SQLite Backend¶
The SQLite backend provides a lightweight, embedded SQL database with full ACID compliance and zero configuration. It's perfect for applications that need SQL capabilities without the overhead of a database server.
Features¶
- Zero Configuration: No server setup required
- ACID Compliance: Full transaction support
- JSON Support: Native JSON functions for document storage
- Small Footprint: ~1MB library size
- Cross-Platform: Works on all major operating systems
- In-Memory Option: Perfect for testing
- WAL Mode: Improved concurrency for multi-reader scenarios
Installation¶
SQLite support is included in the base installation:
For async support, you'll also need aiosqlite:
Quick Start¶
Synchronous Usage¶
from dataknobs_data.backends.sqlite import SyncSQLiteDatabase
from dataknobs_data.records import Record
from dataknobs_data.query import Query, Operator
# Create and connect to database
db = SyncSQLiteDatabase({"path": "app.db"})
db.connect()
# Create a record
record = Record(data={
"name": "Alice",
"age": 30,
"city": "New York"
})
record_id = db.create(record)
# Read a record
retrieved = db.read(record_id)
print(f"Name: {retrieved['name']}")
# Update a record
retrieved.data["age"] = 31
db.update(record_id, retrieved)
# Search records
query = Query().filter("city", Operator.EQ, "New York")

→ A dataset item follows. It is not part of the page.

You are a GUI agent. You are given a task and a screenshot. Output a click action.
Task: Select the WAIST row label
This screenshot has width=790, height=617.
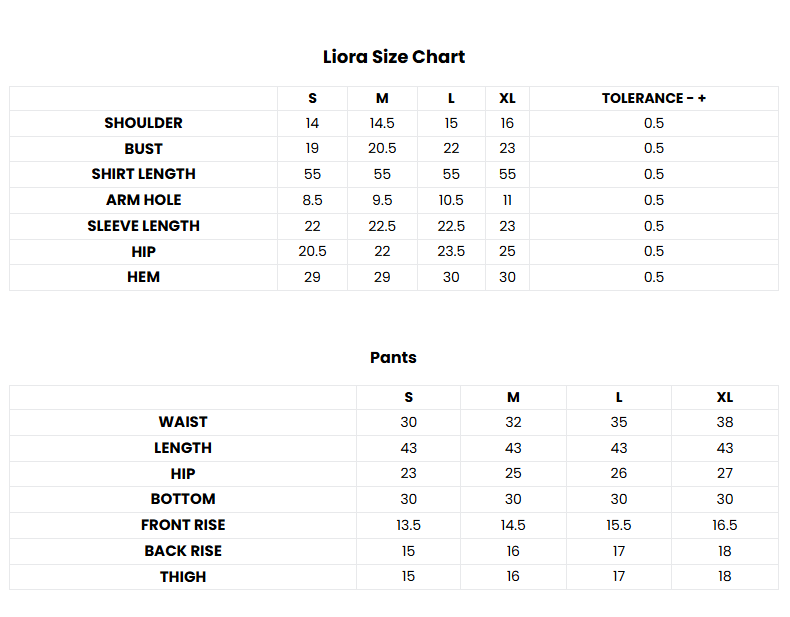tap(183, 422)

results = db.search(query)
# Close when done
db.close()
Asynchronous Usage¶
import asyncio
from dataknobs_data.backends.sqlite_async import AsyncSQLiteDatabase
from dataknobs_data.records import Record
from dataknobs_data.query import Query, Operator
async def main():
# Create and connect to database
db = AsyncSQLiteDatabase({"path": "app.db"})
await db.connect()
# Create a record
record = Record(data={
"name": "Bob",
"age": 25,
"city": "San Francisco"
})
record_id = await db.create(record)
# Read a record
retrieved = await db.read(record_id)
print(f"Name: {retrieved['name']}")
# Search records
query = Query().filter("age", Operator.GT, 20)

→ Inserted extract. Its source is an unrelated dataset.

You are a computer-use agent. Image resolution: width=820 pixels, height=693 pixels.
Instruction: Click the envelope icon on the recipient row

results = await db.search(query)
# Close when done
await db.close()
asyncio.run(main())
Configuration Options¶
db = SyncSQLiteDatabase({
# Database file path or ":memory:" for in-memory
"path": "/path/to/database.db",
# Table name for records (default: "records")
"table": "my_records",
# Connection timeout in seconds (default: 5.0)
"timeout": 10.0,
# Journal mode for concurrency (default: "WAL" for file-based)
# Options: WAL, DELETE, TRUNCATE, PERSIST, MEMORY, OFF
"journal_mode": "WAL",
# Synchronous mode for durability (default: "NORMAL")
# Options: FULL (safest), NORMAL (balanced), OFF (fastest)
"synchronous": "NORMAL",
# For async only - connection pool size (default: 5)
"pool_size": 10
})
Advanced Features¶
Complex Queries¶
SQLite backend supports native SQL generation for complex boolean queries:
from dataknobs_data.query_logic import ComplexQuery, LogicCondition, LogicOperator, FilterCondition
from dataknobs_data.query import Filter, Operator
# (city = "NYC" OR city = "LA") AND age > 25
query = ComplexQuery(
condition=LogicCondition(
operator=LogicOperator.AND,
conditions=[
LogicCondition(
operator=LogicOperator.OR,
conditions=[
FilterCondition(Filter("city", Operator.EQ, "NYC")),
FilterCondition(Filter("city", Operator.EQ, "LA"))
]
),
FilterCondition(Filter("age", Operator.GT, 25))
]
)
)
results = db.search(query)
Batch Operations¶
All batch operations are wrapped in transactions for atomicity:
# Batch create with transaction
records = [
Record(data={"name": f"User{i}", "score": i * 10})
for i in range(100)
]
ids = db.create_batch(records)
# Batch update
updates = [
(ids[i], Record(data={"name": f"User{i}", "score": i * 20}))
for i in range(50)
]
results = db.update_batch(updates)
# Batch delete
db.delete_batch(ids[:25])
In-Memory Databases¶
Perfect for testing and temporary data:
# Create in-memory database
test_db = SyncSQLiteDatabase({"path": ":memory:"})
test_db.connect()
# Use it like any other database
test_db.create(Record(data={"test": "data"}))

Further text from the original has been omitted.